• WHAT TO DO: Give the lines again, unchanged, starting with the line containing "has width=1320, height=896." and ending with the last line of the data below.

• RECORD SET:

◆ ◆ ◆ ◆ ◆

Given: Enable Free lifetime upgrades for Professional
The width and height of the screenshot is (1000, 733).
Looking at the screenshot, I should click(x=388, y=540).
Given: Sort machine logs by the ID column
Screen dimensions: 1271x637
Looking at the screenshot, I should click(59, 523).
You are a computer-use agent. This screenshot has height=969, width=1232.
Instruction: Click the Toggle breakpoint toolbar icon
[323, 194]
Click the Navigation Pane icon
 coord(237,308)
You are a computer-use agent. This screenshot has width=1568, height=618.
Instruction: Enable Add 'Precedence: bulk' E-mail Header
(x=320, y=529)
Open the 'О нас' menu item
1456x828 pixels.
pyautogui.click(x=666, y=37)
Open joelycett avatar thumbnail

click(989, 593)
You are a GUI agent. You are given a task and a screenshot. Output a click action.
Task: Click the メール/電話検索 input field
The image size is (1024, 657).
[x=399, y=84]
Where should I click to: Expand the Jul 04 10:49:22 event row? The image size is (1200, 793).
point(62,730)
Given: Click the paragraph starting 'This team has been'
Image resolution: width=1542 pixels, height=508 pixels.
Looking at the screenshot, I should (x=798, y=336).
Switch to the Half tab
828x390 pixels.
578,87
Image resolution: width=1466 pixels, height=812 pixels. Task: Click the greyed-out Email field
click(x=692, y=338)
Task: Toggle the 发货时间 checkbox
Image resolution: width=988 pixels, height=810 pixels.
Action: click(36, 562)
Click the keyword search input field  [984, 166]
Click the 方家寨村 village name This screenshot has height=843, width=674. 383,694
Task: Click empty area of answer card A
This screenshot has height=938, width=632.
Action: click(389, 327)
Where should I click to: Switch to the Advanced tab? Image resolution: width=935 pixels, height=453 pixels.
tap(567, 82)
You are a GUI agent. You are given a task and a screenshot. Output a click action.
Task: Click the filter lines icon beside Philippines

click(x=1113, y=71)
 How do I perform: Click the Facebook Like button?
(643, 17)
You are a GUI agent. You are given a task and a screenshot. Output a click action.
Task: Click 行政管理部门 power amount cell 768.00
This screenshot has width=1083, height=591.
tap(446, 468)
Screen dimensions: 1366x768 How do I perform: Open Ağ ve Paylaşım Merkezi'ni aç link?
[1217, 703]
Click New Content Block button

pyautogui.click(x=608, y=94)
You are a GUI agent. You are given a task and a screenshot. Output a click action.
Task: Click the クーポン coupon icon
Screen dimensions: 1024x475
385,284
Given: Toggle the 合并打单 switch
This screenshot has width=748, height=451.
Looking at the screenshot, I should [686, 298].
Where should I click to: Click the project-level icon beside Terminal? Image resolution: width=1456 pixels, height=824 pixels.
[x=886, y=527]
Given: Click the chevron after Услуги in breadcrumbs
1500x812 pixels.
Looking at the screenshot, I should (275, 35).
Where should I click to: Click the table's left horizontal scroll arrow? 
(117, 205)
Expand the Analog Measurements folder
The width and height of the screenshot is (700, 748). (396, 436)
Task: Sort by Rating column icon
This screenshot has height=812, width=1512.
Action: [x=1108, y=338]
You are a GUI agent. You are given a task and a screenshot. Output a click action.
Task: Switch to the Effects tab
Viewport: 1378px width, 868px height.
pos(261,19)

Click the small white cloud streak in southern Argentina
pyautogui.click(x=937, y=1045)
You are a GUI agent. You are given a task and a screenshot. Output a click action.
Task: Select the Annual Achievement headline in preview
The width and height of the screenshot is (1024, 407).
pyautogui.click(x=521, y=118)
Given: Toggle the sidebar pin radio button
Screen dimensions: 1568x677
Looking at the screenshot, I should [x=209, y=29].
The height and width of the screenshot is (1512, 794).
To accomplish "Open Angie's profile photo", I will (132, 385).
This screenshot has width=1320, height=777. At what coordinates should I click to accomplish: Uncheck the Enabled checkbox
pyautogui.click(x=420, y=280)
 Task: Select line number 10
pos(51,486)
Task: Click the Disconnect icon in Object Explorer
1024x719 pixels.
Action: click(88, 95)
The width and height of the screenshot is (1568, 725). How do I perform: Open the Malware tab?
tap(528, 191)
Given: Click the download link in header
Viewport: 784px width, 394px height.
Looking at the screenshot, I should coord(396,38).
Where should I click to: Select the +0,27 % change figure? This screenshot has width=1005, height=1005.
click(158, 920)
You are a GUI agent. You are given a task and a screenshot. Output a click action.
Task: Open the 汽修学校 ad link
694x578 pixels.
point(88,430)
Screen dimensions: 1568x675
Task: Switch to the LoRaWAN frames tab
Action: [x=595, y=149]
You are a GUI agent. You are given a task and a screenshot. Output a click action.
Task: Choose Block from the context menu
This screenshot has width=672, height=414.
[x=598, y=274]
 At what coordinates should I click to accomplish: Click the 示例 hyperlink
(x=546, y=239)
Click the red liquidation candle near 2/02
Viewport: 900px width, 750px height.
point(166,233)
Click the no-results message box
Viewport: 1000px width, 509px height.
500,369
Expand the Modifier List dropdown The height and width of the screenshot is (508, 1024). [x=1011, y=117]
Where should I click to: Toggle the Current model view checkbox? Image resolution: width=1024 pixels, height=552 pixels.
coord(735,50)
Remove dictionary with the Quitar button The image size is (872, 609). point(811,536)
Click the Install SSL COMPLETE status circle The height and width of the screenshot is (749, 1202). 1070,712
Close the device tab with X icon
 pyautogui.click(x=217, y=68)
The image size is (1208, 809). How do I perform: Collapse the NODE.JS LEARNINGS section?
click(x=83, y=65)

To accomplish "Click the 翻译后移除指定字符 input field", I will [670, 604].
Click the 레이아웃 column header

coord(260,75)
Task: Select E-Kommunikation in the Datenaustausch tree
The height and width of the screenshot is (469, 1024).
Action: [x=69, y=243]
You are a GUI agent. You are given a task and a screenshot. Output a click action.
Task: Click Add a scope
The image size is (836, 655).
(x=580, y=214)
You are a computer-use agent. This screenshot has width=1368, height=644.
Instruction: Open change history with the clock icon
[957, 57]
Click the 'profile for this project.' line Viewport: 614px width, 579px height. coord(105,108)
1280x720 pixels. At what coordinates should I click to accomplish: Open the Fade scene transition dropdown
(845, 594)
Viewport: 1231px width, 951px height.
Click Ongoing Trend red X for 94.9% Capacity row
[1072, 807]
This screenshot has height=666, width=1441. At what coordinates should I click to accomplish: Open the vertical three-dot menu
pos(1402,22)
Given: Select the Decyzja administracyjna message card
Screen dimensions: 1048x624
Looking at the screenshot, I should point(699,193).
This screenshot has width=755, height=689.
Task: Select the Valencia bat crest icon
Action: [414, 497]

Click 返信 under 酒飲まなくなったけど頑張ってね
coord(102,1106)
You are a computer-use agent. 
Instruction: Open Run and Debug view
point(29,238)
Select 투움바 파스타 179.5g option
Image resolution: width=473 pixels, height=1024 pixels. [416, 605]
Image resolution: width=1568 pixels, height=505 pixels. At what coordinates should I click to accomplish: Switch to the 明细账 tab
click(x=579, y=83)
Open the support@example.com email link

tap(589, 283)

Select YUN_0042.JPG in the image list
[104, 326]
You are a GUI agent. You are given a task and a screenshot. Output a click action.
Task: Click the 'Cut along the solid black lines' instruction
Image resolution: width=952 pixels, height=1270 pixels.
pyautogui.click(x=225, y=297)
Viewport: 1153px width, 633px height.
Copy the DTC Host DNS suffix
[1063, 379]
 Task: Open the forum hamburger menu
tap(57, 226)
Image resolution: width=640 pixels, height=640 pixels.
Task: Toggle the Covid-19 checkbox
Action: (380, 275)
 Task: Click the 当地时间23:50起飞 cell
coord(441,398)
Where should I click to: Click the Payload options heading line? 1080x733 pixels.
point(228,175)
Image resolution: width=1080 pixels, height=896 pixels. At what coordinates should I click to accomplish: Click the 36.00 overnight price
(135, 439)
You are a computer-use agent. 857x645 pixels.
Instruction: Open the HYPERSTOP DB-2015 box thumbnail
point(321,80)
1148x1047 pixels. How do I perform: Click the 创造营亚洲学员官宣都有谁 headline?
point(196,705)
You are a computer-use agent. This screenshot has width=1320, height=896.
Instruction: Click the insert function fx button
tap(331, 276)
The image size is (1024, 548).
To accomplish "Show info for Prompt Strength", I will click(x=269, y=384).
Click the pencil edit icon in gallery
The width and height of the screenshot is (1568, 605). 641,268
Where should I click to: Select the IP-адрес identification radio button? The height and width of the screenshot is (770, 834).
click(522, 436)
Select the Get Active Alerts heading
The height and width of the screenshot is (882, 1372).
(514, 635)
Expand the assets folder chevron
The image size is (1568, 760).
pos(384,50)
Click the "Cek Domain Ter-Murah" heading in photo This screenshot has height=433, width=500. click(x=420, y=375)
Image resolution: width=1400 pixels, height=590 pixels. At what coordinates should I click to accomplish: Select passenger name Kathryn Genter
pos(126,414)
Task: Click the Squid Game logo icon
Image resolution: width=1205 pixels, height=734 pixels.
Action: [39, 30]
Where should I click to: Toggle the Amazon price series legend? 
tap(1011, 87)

◆ ◆ ◆ ◆ ◆

• ANSWER BOX:
You are a computer-use agent. This screenshot has width=1320, height=896.
Instruction: Click the insert function fx button
tap(331, 276)
The image size is (1024, 548).
To accomplish "Show info for Prompt Strength", I will click(x=269, y=384).
Click the pencil edit icon in gallery
The width and height of the screenshot is (1568, 605). 641,268
Where should I click to: Select the IP-адрес identification radio button? The height and width of the screenshot is (770, 834).
click(522, 436)
Select the Get Active Alerts heading
The height and width of the screenshot is (882, 1372).
(514, 635)
Expand the assets folder chevron
The image size is (1568, 760).
pos(384,50)
Click the "Cek Domain Ter-Murah" heading in photo This screenshot has height=433, width=500. click(x=420, y=375)
Image resolution: width=1400 pixels, height=590 pixels. At what coordinates should I click to accomplish: Select passenger name Kathryn Genter
pos(126,414)
Task: Click the Squid Game logo icon
Image resolution: width=1205 pixels, height=734 pixels.
Action: [39, 30]
Where should I click to: Toggle the Amazon price series legend? 
tap(1011, 87)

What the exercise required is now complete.